No serious adverse events were observed. One patient had vertigo after their first session of treatment and another felt scalp contractions during treatment but recovered fully within half an hour without medical intervention. After the course of treatment, there were no adverse events until 12 months. No manic symptoms were documented.

Discussion

This open-label study provides evidence that high-frequency rTMS at the left dorsolateral prefrontal cortex is not only effective in the adjunctive treatment of major depressive disorder, but also has long-term efficacy in helping patients move from partial remission to full remission. To our knowledge, this is the longest prospective study that has followed up the effect of rTMS as adjunctive treatment. The patients showed improvement after ten sessions of rTMS. The HAM-D score indicated remission of depressive symptoms at 2 months as well as one year after the course of rTMS. Our results are in line with the finding of Fitzgerald et al that the mean time to relapse after first rTMS treatment in nonpsychotic patients with major depressive disorder was 10 ± 6.6 months.15 However, the results differ from those of Demirtas-Tatlidede et al who showed the mean time to recurrence after remission following rTMS was only 5 months.15 This difference might be due to the fact that the previous study used rTMS alone without medication.

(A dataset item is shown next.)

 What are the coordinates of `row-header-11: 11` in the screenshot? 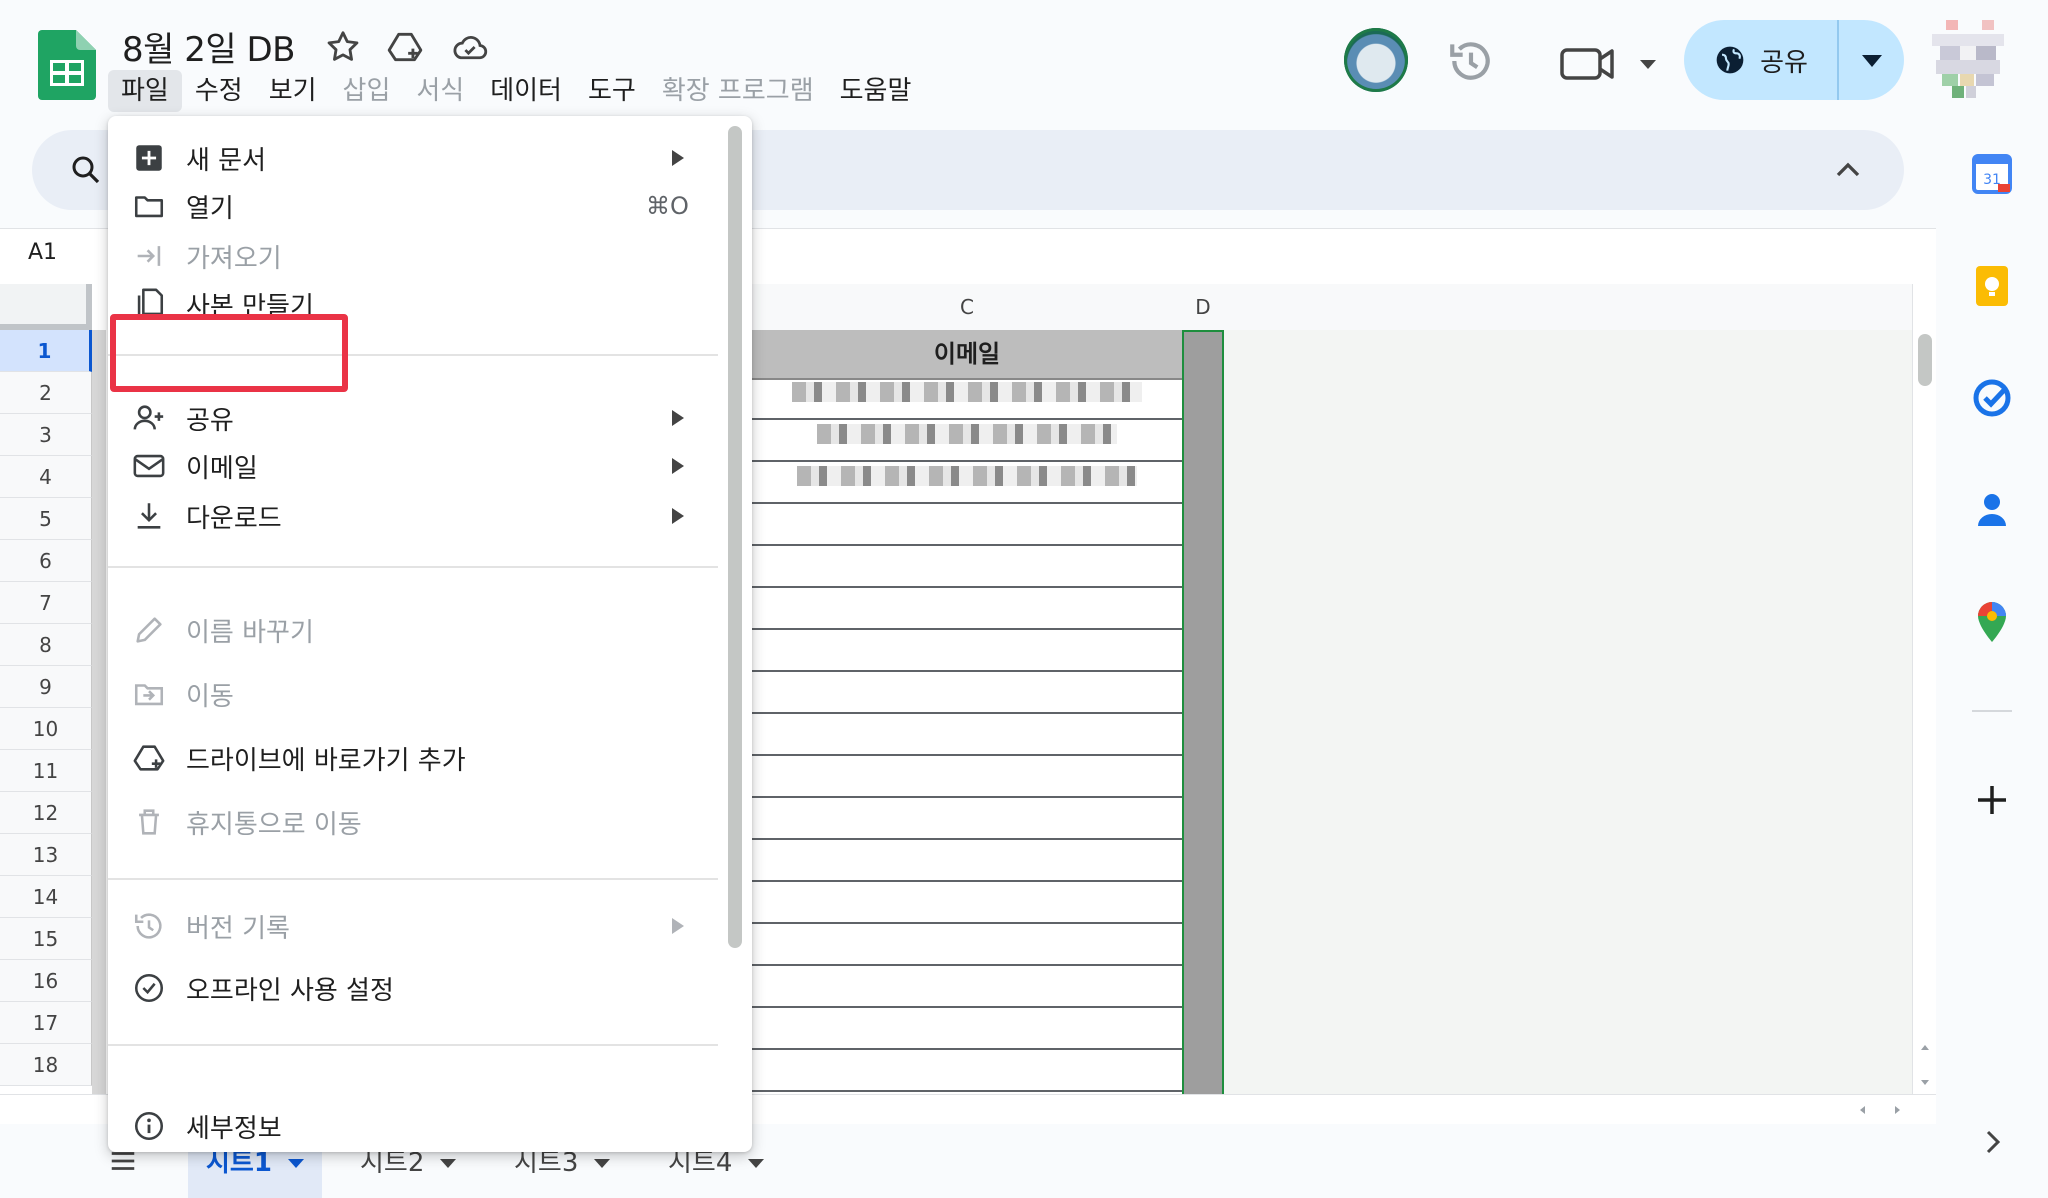 It's located at (46, 771).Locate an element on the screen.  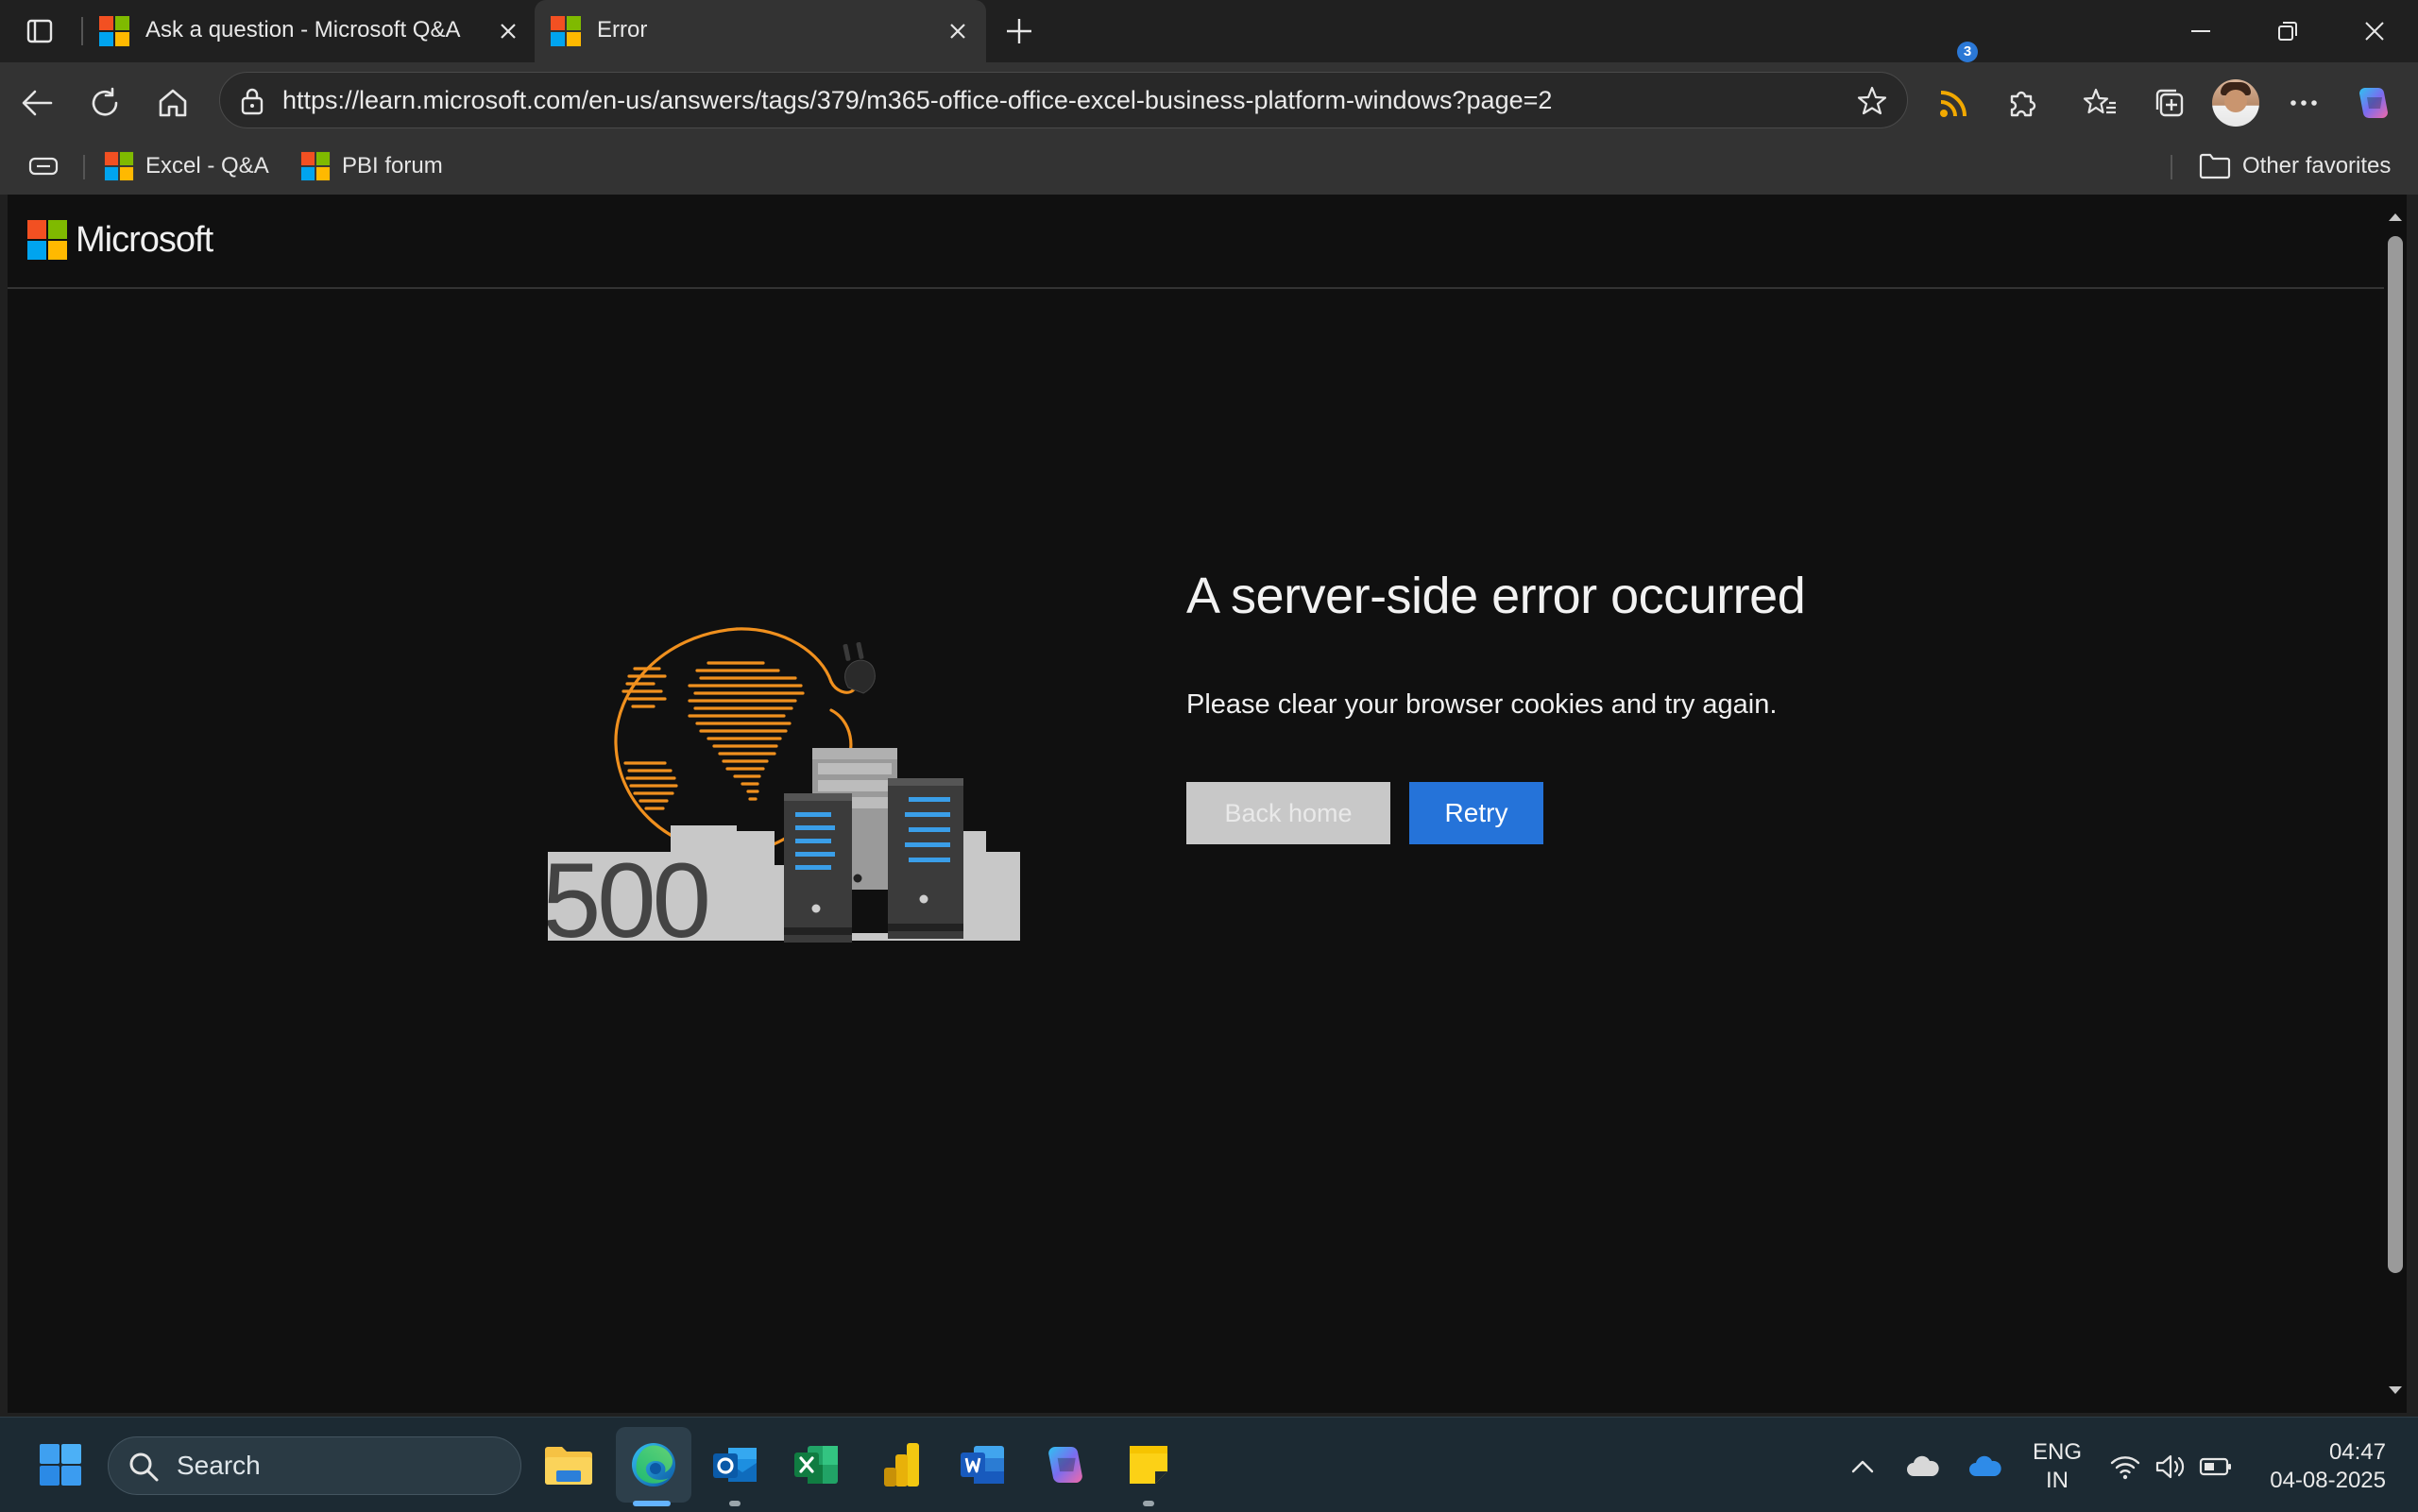
feed-button is located at coordinates (1955, 103).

Our findings demonstrate that the adjunctive antidepressant effect of rTMS improved common residual symptoms of depression, such as psychic anxiety, sleep disturbance, and fatigue. Moreover, this long-term study confirms good tolerability of rTMS, which is in line with the findings of previous studies.

Some limitations should be taken into account when interpreting findings from this study. First, like many rTMS studies, the sample size was very small. However, this limitation would not explain our positive findings. Second, the particular sample characteristics from a university hospital in Thailand might reduce generalization of the findings to other patients with major depressive disorder in different settings.

Conclusion

This study shows that rTMS may have long-term efficacy and be well tolerated adjunctive treatment for major depressive disorder in partial remission. The lack of controlled subjects suggests that further double-blind, randomized, controlled studies are needed before rTMS can be considered as an adjunctive treatment for major depressive disorder. The small sample size and lack of a controlled group limit the findings of this study.